▸ **RECORD EXTRACTS**
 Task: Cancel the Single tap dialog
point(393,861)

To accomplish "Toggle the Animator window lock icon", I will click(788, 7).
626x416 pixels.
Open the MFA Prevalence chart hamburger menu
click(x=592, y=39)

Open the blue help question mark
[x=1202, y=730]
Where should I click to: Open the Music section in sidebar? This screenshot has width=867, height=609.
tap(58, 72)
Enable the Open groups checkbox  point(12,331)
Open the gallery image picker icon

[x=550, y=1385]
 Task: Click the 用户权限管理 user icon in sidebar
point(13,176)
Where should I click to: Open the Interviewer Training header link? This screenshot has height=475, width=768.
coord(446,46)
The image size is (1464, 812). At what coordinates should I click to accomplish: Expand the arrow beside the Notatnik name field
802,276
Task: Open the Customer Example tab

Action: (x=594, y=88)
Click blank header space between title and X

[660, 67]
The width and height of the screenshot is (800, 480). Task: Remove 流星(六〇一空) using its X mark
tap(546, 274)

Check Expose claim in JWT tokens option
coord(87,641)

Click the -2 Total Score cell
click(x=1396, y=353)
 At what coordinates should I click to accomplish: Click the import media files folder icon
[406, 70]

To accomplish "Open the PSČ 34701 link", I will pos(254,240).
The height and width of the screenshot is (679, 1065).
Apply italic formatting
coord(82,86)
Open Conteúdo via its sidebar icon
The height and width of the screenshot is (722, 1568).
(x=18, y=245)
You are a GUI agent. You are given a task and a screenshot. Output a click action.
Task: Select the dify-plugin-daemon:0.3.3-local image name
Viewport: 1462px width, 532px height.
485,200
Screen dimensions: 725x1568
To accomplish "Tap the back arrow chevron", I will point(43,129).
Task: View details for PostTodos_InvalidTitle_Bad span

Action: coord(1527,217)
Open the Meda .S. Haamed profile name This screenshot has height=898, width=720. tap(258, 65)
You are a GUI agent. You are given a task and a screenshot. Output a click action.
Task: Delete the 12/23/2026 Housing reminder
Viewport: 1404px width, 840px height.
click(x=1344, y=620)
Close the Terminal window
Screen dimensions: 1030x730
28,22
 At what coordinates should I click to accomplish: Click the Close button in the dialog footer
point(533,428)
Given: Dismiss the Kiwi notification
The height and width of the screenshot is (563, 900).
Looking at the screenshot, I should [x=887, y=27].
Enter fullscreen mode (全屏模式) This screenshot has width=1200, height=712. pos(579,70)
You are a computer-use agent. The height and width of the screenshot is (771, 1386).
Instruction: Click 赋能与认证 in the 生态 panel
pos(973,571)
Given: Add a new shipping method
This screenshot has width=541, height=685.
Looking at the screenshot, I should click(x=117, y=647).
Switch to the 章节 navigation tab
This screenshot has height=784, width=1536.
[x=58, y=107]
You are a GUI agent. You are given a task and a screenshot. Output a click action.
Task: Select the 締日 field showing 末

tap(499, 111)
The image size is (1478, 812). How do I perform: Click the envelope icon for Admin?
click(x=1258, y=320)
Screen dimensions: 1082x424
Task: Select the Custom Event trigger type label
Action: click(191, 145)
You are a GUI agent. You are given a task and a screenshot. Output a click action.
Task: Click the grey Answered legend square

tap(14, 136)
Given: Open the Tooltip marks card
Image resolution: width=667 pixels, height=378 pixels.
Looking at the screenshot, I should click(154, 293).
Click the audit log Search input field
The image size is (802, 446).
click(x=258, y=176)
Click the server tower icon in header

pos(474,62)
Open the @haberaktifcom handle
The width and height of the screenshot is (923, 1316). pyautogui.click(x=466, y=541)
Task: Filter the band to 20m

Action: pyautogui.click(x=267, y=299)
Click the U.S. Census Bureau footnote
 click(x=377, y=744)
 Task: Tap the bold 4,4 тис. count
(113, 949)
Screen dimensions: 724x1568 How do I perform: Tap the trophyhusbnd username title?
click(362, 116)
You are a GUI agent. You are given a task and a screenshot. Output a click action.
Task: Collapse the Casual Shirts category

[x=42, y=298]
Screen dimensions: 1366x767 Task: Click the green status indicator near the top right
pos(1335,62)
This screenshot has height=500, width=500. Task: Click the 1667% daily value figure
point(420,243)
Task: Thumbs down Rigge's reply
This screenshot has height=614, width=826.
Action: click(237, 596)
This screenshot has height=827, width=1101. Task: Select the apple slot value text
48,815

▸ **WORK TO COMPLETE**
Given the records above, restate word for word only the lines starting at the one with "Apply italic formatting" and ending at the one with "Given: Open the Tooltip marks card".

▸ **RESPONSE TO THIS TASK**
Apply italic formatting
coord(82,86)
Open Conteúdo via its sidebar icon
The height and width of the screenshot is (722, 1568).
(x=18, y=245)
You are a GUI agent. You are given a task and a screenshot. Output a click action.
Task: Select the dify-plugin-daemon:0.3.3-local image name
Viewport: 1462px width, 532px height.
485,200
Screen dimensions: 725x1568
To accomplish "Tap the back arrow chevron", I will point(43,129).
Task: View details for PostTodos_InvalidTitle_Bad span

Action: coord(1527,217)
Open the Meda .S. Haamed profile name This screenshot has height=898, width=720. tap(258, 65)
You are a GUI agent. You are given a task and a screenshot. Output a click action.
Task: Delete the 12/23/2026 Housing reminder
Viewport: 1404px width, 840px height.
click(x=1344, y=620)
Close the Terminal window
Screen dimensions: 1030x730
28,22
 At what coordinates should I click to accomplish: Click the Close button in the dialog footer
point(533,428)
Given: Dismiss the Kiwi notification
The height and width of the screenshot is (563, 900).
Looking at the screenshot, I should [x=887, y=27].
Enter fullscreen mode (全屏模式) This screenshot has width=1200, height=712. pos(579,70)
You are a computer-use agent. The height and width of the screenshot is (771, 1386).
Instruction: Click 赋能与认证 in the 生态 panel
pos(973,571)
Given: Add a new shipping method
This screenshot has width=541, height=685.
Looking at the screenshot, I should click(x=117, y=647).
Switch to the 章节 navigation tab
This screenshot has height=784, width=1536.
[x=58, y=107]
You are a GUI agent. You are given a task and a screenshot. Output a click action.
Task: Select the 締日 field showing 末

tap(499, 111)
The image size is (1478, 812). How do I perform: Click the envelope icon for Admin?
click(x=1258, y=320)
Screen dimensions: 1082x424
Task: Select the Custom Event trigger type label
Action: click(191, 145)
You are a GUI agent. You are given a task and a screenshot. Output a click action.
Task: Click the grey Answered legend square

tap(14, 136)
Given: Open the Tooltip marks card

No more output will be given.